Ce sont en réalité deux visions de la laïcité qui s'affrontent avec d'un côté ceux qui sont attachés à une laïcité de liberté à l'image de Jean-Louis Bianco et Nicolas Cadène, respectivement président et rapporteur de l'observatoire de la laïcité, et d'un autre côté, les partisans d'une interprétation restrictive de la loi de 1905 à l'image du Printemps Républicain.
Né le 20 mars 2016, le Printemps Républicain est aujourd'hui présidé par Amine El Khatmi, ancien adjoint socialiste au maire d'Avignon (sud-est) et auteur d'un ouvrage qui veut dénoncer les "compromis inacceptables" entre les élus de gauche et les communautés musulmanes.
Philippe Marlière est un politologue de gauche, parallèlement professeur de sciences politiques à l'Univeristy College de Londres. Il a accordé un entretien à Anadolu pour aborder la laïcité et les tensions que provoque la visibilité des communautés musulmanes en France.
Début février, le Président de la République Emmanuel Macron a annoncé dans le Journal du Dimanche, vouloir "poser les jalons de toute l'organisation de l'Islam de France".
Ahmet Ogras, franco-turc à la tête du Conseil Français du Culte Musulman (CFCM) avait fait savoir à Anadolu que l'instance qu'il préside n'avait jamais été intégrée à la réflexion menée par l'Elysée à ce sujet.

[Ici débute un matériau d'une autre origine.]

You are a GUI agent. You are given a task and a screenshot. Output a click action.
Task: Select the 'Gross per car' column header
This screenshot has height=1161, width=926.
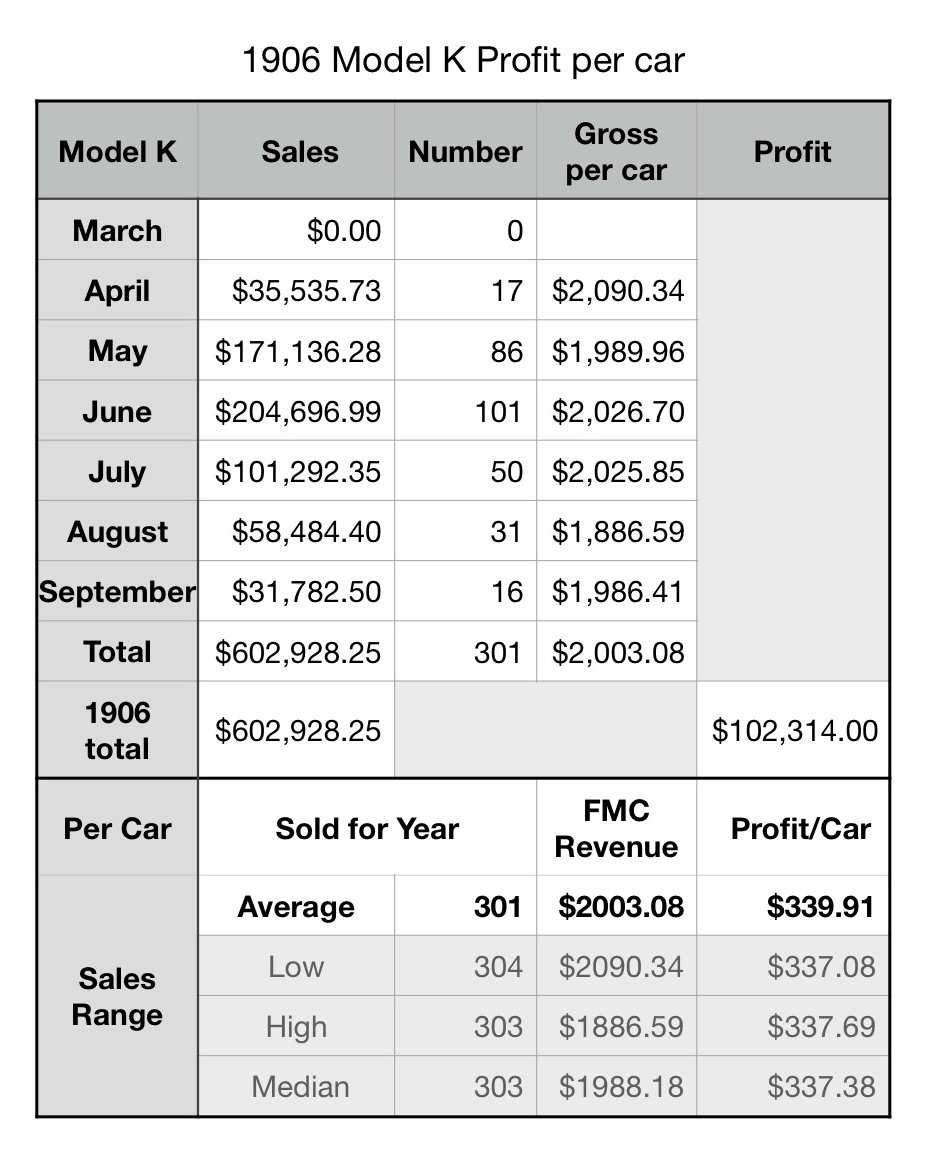[x=616, y=152]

Pour Philippe Marlière, "si les communautés musulmanes n'ont pas été consultées, la position d'Emmanuel Macron est extrêmement contestable". Il rappelle par ailleurs, que "le CFCM a été créé par le gouvernement, posant un certain nombre de problèmes notamment sur la légitimité de l'Etat à s'immiscer dans le culte musulman" et que "la démarche de Macron traduit une volonté d'imposer un modèle préconçu".
Le politologue se pose la question "de savoir ce que veut Emmanuel Macron". En effet, Philippe Marlière estime que le président est "très ambigu", "on l'attendait dans un créneau très apaisant et finalement il n'est pas clair sur sa position concernant la laïcité et il a laissé Manuel Valls mener une surenchère anti-islam sans jamais se positionner".
Effectivement les prises de positions de l'ex-premier ministre redevenu député de l'Essonne, ne passent pas inaperçues. Il occupe une grande partie de l'espace médiatique dédié au thème de la laïcité.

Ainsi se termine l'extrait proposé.